A Natural Palette
STORY AND IMAGES BY RICHARD CORNISH
Lauriston artist Sarah Gabriel looks triumphant. She has spent the last six months working on her show Floral Engagement, an exhibition of works on paper and board depicting the flowers, birds, fabrics and objects that intertwine through her life on a beautiful bush property at Lauriston. While the shock of the new of the October exhibition has settled down, the show has left a lasting legacy. Before the exhibition Sarah had the works photographed in high resolution to create a limited-edition collection of prints with faithful reproduction of colour and tone.
A selection of originals hangs in her Kyneton Gallery, Lauriston Press. Some of the pieces are French ink on old piano rolls that have been carefully joined together to create large areas on which Sarah can paint. One called Berry Delights depicts New Holland Honey eaters perched amongst the branches of a hawthorn bush in full berry. The gold of honey eater, the red of the berries and the green of the leaves are set against a cobalt blue background, itself marked by the rectangular lines that represent notes the pianola would have once played.
In this exhibition you can see the evolution of Sarah as an artist. She is not content to stay with one process. Over the months she was painting she began with ink on paper and moved on to acrylic on board. Her works in acrylic use broader brush strokes and her understanding of complementary colours means she has chosen shades and hues that ostensibly might not work together but when applied to the canvas, as it were, harmonise and create the perception of a natural colour scheme. You can also see the way she uses black to outline the leaves and petals, a technique Margaret Preston was so well known for. In the later paintings she gives this up entirely and lets the colour do all the work.
Technique aside this is a true celebration of Sarah’s floral lifestyle. Surrounding herself in beautiful specimens she has created some pieces that are just a joy to take in. One is a simple still life of proteas and leuccadendrons, outlined in midnight blue, in a blue and white Chinese vase on a white background. It is quite stunning. Sarah also loves fabric. She has painted several still lifes where the scene is set with a central American mantel or a central Asian rug draped over a table or swaddled around the base of a vase.
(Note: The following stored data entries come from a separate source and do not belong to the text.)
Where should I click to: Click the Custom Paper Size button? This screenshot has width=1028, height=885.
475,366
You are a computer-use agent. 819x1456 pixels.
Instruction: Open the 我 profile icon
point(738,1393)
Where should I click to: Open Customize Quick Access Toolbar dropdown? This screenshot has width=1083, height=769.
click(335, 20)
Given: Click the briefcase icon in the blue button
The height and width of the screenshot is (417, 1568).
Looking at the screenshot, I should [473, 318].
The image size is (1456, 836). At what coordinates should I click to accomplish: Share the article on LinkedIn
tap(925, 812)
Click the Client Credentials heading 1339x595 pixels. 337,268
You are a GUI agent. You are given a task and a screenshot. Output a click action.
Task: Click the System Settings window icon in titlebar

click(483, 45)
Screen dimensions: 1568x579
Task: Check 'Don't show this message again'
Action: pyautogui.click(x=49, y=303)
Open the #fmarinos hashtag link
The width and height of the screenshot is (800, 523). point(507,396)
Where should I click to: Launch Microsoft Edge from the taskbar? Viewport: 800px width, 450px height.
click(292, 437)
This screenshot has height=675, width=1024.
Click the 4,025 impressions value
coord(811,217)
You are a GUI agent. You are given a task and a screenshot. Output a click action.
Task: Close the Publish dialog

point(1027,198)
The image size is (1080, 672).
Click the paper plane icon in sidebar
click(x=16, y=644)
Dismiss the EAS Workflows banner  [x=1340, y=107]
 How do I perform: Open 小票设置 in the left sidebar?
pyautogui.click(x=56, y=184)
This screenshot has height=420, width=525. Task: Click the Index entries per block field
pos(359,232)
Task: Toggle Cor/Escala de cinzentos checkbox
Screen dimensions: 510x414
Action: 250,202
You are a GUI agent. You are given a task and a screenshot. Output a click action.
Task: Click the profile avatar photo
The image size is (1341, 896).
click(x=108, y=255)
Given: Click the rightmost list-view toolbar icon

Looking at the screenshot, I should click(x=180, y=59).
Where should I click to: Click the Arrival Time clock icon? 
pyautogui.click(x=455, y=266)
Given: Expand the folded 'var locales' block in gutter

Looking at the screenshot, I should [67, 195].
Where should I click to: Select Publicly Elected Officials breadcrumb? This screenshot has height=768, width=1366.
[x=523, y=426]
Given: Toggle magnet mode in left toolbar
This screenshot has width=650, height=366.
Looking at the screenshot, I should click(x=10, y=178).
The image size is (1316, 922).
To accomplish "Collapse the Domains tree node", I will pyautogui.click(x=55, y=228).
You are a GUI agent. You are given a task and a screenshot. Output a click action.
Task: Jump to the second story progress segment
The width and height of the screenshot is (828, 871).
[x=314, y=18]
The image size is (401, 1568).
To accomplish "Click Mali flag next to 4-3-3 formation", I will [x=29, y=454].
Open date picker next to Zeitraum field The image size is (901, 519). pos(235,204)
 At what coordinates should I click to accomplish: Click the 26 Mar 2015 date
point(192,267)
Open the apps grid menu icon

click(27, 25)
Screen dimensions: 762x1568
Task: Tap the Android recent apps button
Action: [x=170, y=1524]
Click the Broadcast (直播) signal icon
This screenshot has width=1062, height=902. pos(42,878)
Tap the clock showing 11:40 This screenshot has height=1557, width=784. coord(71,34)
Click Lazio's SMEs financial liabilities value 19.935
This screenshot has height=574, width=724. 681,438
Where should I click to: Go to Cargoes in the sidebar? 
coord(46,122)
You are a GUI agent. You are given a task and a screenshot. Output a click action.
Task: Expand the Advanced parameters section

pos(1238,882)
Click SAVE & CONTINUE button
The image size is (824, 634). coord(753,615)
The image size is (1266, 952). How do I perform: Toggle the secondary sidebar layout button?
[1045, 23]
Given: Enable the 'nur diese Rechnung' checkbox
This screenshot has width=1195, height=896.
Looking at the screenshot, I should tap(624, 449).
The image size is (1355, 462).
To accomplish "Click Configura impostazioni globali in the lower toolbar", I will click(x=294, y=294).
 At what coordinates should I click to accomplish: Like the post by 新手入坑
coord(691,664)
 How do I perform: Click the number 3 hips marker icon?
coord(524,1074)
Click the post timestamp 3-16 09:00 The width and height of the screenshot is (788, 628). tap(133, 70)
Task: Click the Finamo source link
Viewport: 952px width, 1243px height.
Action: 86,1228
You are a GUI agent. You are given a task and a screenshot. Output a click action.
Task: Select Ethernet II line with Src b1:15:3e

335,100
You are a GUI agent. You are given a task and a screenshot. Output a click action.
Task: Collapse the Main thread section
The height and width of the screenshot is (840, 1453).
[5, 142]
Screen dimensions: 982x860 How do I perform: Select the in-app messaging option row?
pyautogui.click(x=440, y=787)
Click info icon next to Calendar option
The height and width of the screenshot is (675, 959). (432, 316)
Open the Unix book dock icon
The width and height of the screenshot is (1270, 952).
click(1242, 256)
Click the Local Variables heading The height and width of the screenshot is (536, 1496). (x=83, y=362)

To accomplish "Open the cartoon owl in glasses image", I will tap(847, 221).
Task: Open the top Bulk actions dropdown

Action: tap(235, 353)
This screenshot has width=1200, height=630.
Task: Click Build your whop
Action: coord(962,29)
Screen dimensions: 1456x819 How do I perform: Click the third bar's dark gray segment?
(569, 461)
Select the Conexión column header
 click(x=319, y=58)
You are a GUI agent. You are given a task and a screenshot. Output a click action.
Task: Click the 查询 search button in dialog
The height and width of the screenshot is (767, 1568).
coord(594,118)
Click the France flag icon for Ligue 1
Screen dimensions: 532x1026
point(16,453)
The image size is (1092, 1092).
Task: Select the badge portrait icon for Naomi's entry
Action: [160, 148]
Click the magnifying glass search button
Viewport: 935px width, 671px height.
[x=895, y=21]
The spotlight focus on Sarah as an artist has not been totally comfortable for her. She is just as well-known as being the curator of her popular print gallery. While the walls are lined at present with her colourful works normally they are home to the region’s best print makers and artists from further afield. She represents around 40 artists including Kevin Foley. His etched renditions of Border Collies rounding up black faced Suffolk sheep nail the personality of both breeds and the beauty – and hardship – of the rural landscape. There are small local landscapes of tonal artist David Moore who works with oil on canvas and whose use of blocks of colour and form is reminiscent of mid 20th century local artist Clarice Beckett.